Tunis-Le Quotidien A peine l’été fini, avec ses innombrables et ses veillées interminables, le Tunisien est de nouveau appelé à faire face à deux échéances de taille qui nécessitent un gros budget et un sens aigu de débrouillardise. La rentrée scolaire et Ramadan constituent en effet deux événements importants dans la vie de nos concitoyens. Ces derniers n’ont d’autres choix que de se préparer conventionnellement à faire face aux multiples dépenses occasionnées par l’avènement successif de deux rendez-vous qui vont particulièrement solliciter les bourses des ménages.
Comment les Tunisiens s’y sont-ils préparés ? La question est sur toutes les lèvres et chacun y va de sa méthode propre pour se tirer d’affaire. Certains de nos concitoyens se sont ainsi rués sur les caisses sociales pour dénicher un prêt de consommation; d’autres pour des raisons objectives ont préféré recourir aux prêts bancaires car ils exigent moins de formalités.
Saïda, fonctionnaire a choisi de concilier l’utile à l’agréable. Elle a contracté un prêt bancaire de six mille dinars à la fois pour l’achat d’une voiture d’occasion pour célébrer comme il se doit le mois de Ramadan et surtout pour permettre à ses enfants de reprendre le chemin de l’école dans les meilleures conditions.

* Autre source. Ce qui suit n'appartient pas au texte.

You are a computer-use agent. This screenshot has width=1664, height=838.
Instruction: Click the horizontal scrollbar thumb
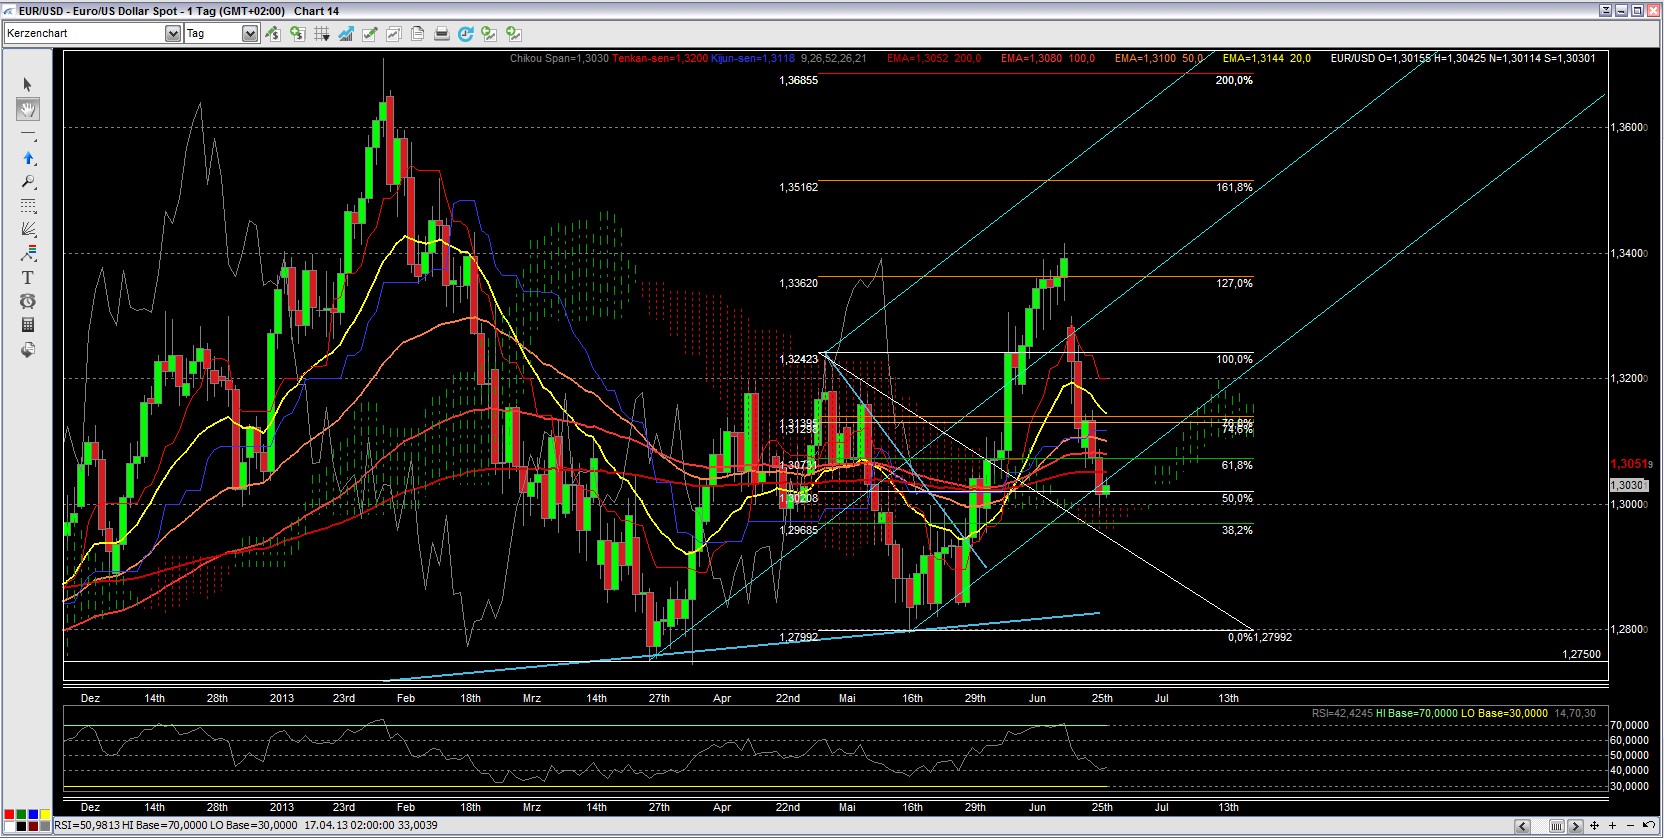pos(1556,826)
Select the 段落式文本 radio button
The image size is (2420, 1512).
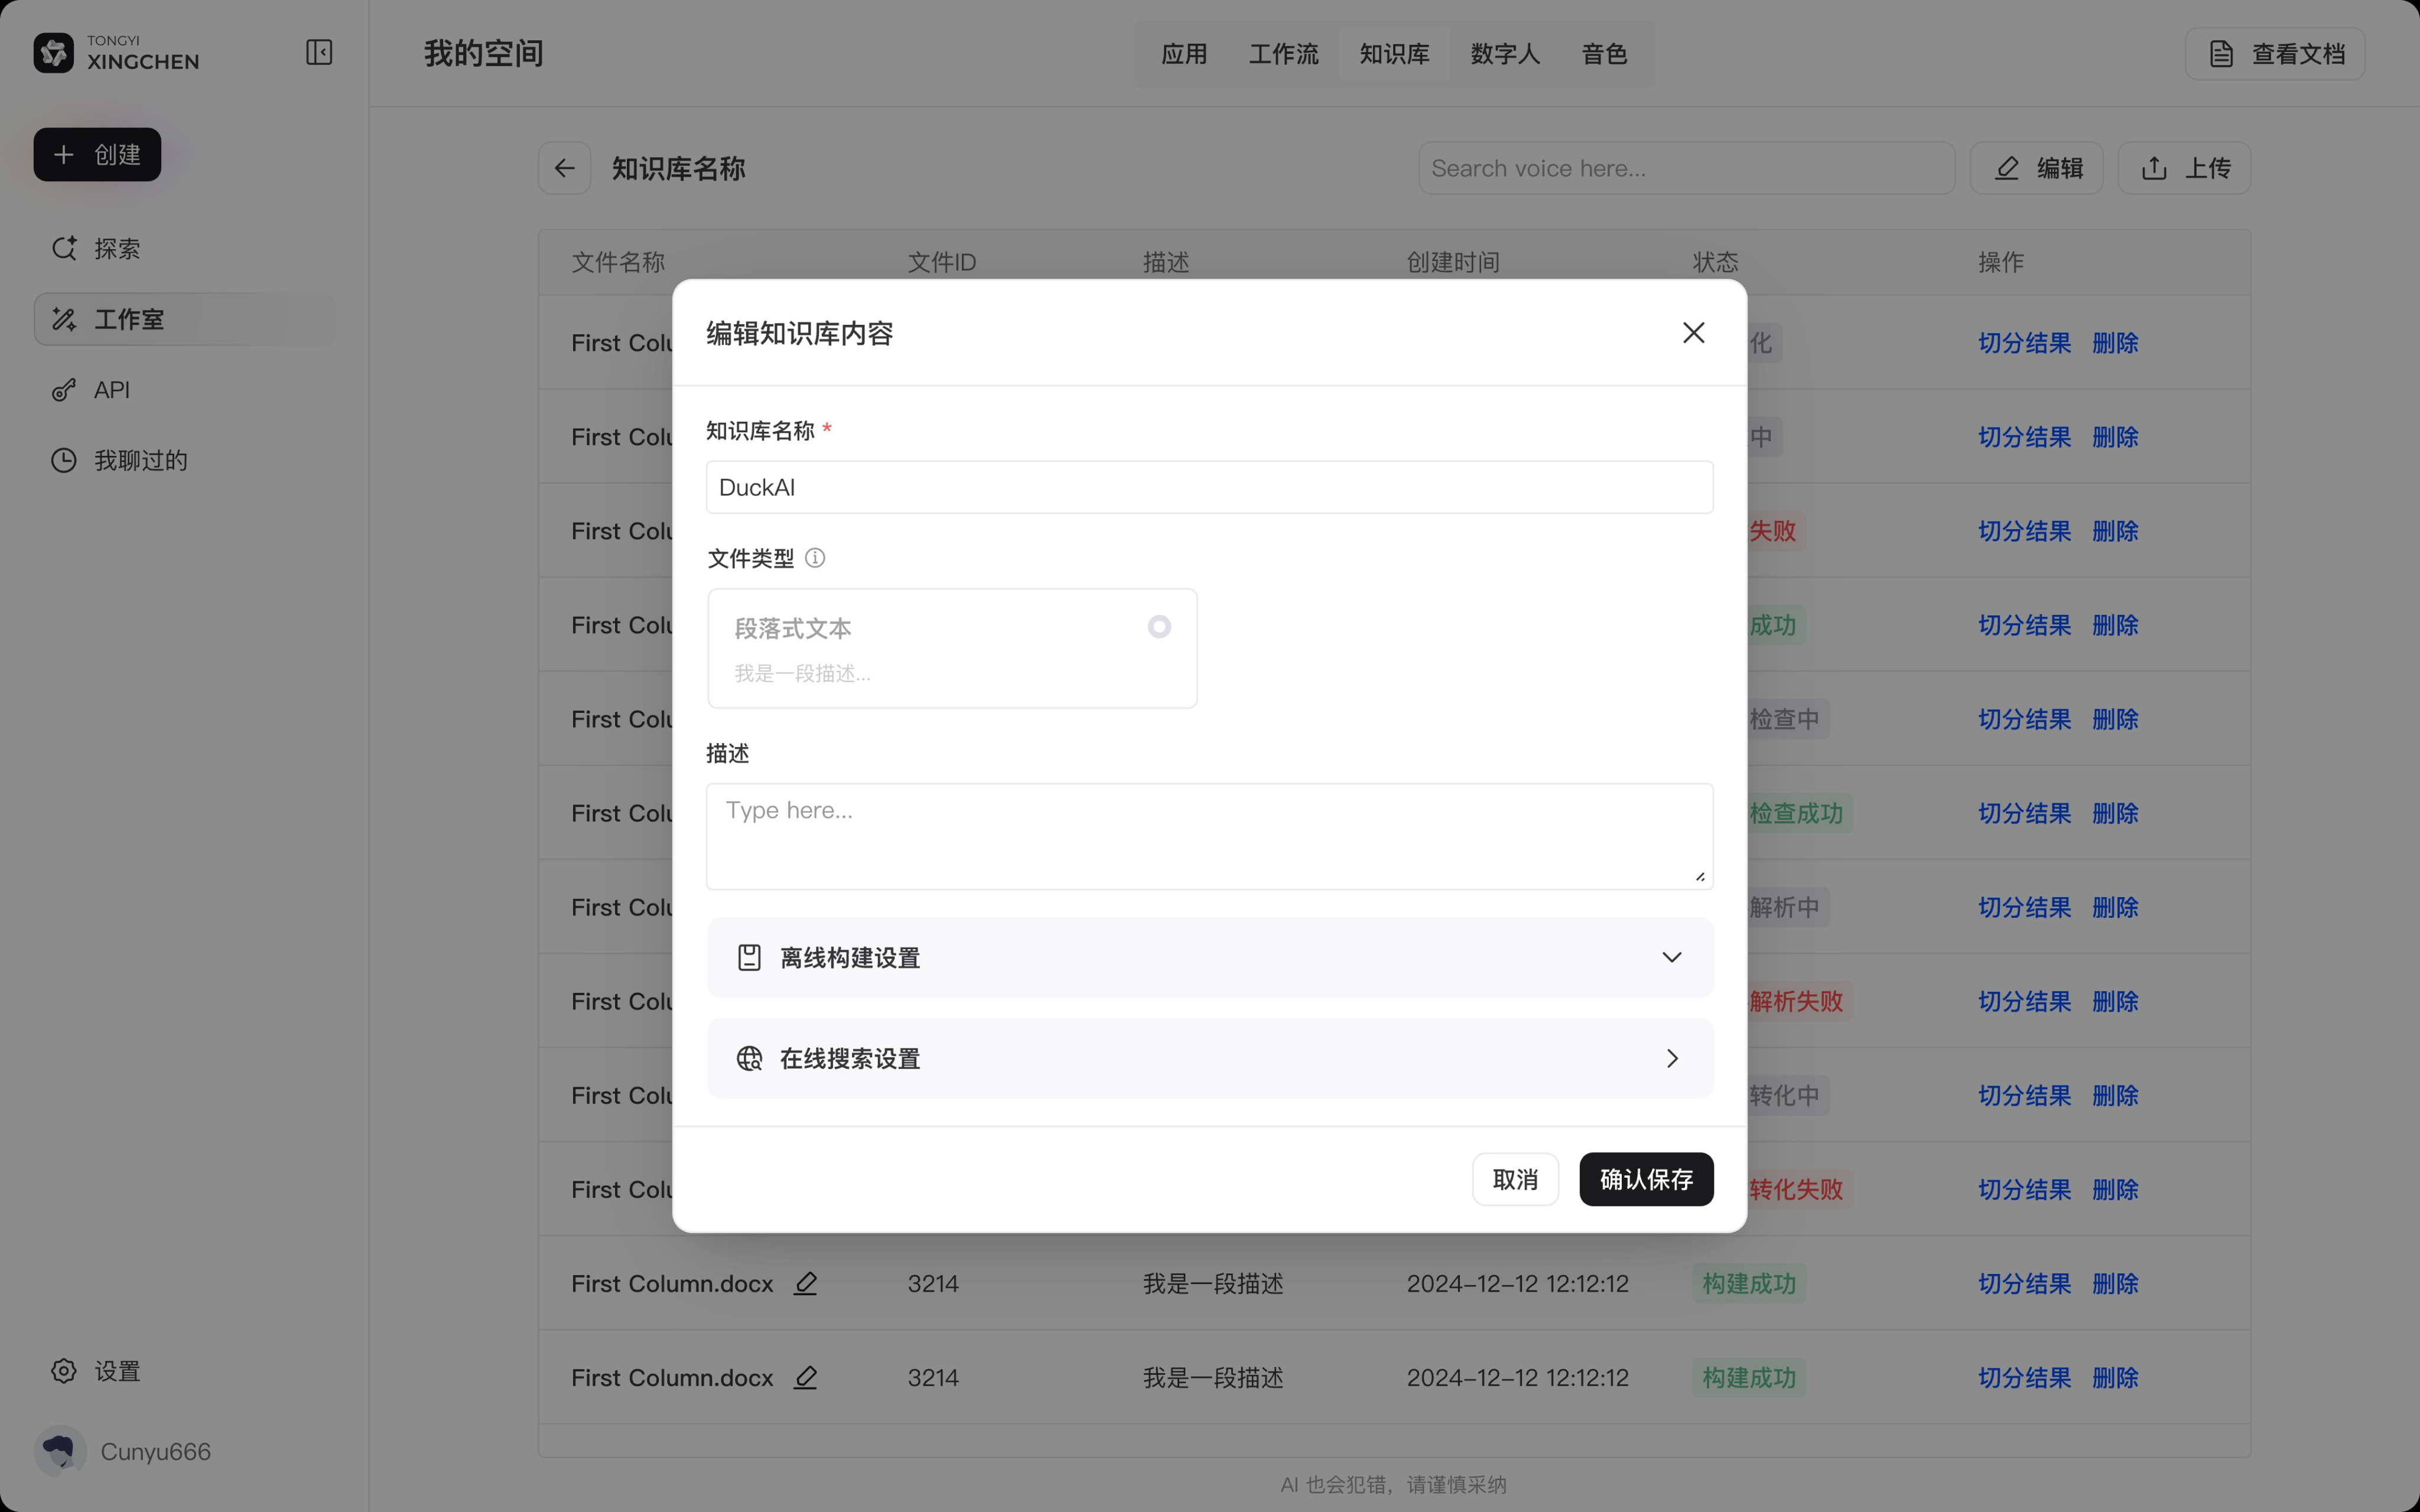point(1159,627)
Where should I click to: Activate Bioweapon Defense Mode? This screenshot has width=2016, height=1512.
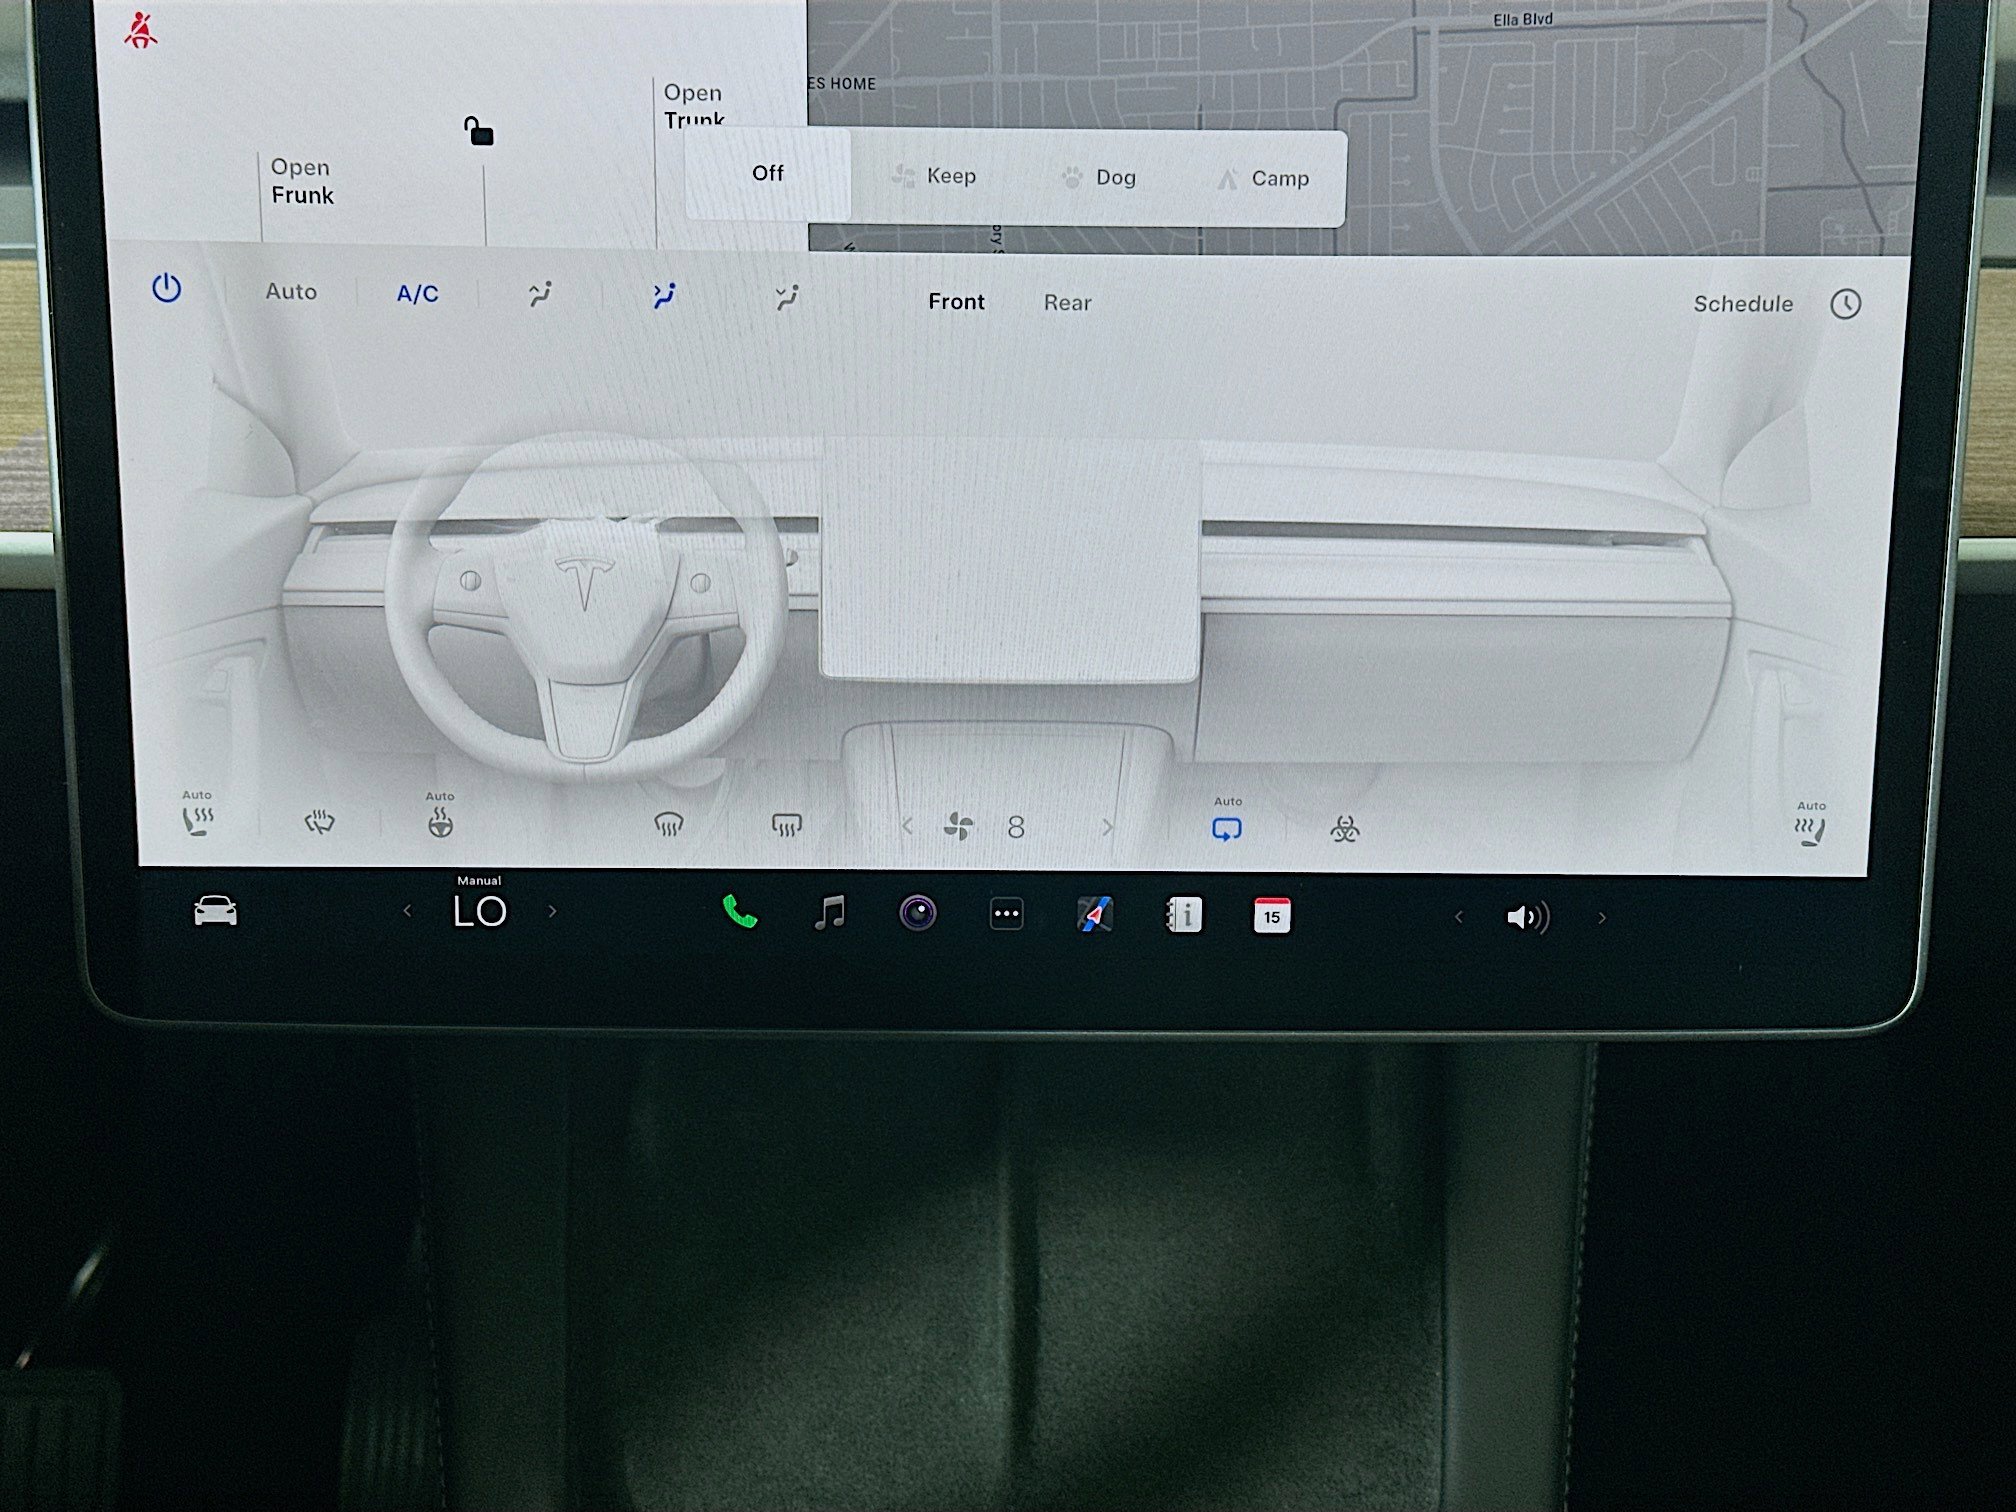(1345, 828)
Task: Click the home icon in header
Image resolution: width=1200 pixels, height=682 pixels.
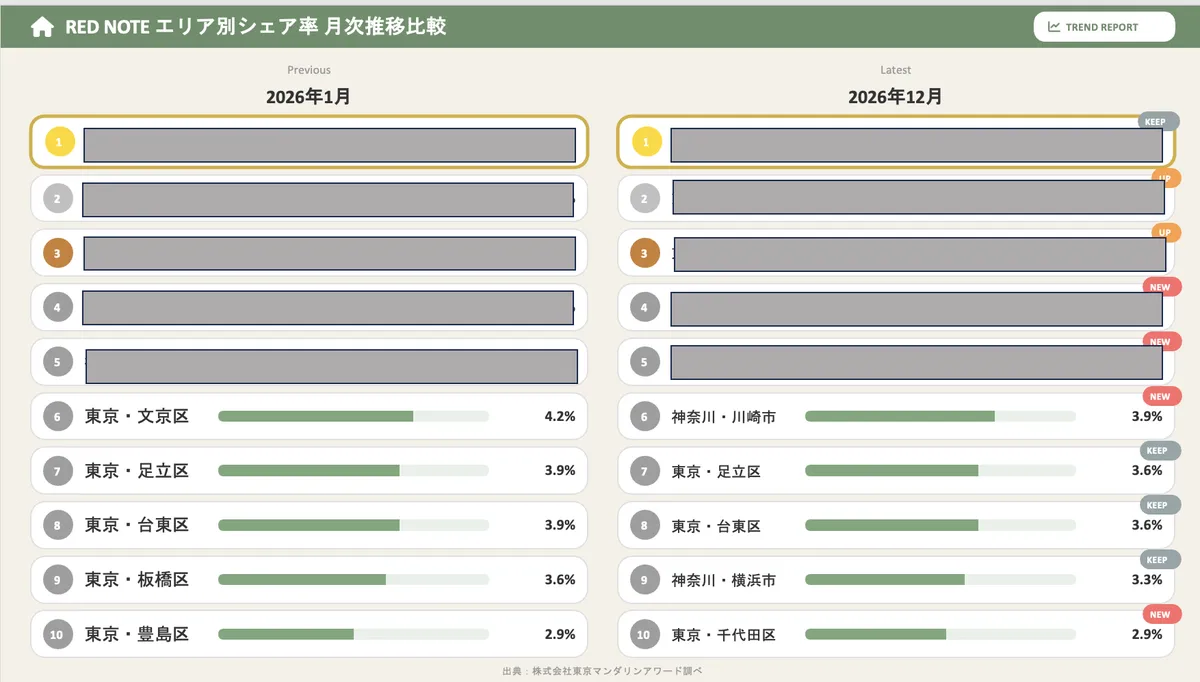Action: coord(42,27)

Abdellatif, employé dans une entreprise privée, a de son côté, contracté un prêt de 1000 dinars auprès de la Caisse nationale de la sécurité sociale pour faire face aux multiples dépenses.
Habib, fonctionnaire de son état n’a pas rencontré de difficultés particulières pour subvenir à ses besoins prévisibles pour les deux échéances. «Je suis de nature organisé. Je laisse toujours de côté une certaine somme d’argent pour éviter les mauvaises surprises.
Pour moi, la rentrée scolaire et le mois de Ramadan, de par leur importance dans notre vie, constituent des événements ordinaires pour lesquels je me suis toujours préparé», dit-il.
La majorité des Tunisiens dont nous avons recueilli le témoignage estiment que ces deux échéances nécessitent des dépenses énormes. Si sur le pécuniaire elles ne posent pas de problèmes particuliers, ces deux événements les contraignent à revoir leurs prévisions et à redéfinir leurs priorités.
C’est le cas de Abderrazak, chef d’atelier de réparation de voitures, pense que la rentrée scolaire et le mois de Ramadan l’ont obligé à revoir certaines priorités.
Pour Hassen, le problème ne se pose gère. Marié et père d’un enfant, ces deux événements très importants sont des échéances comme les autres.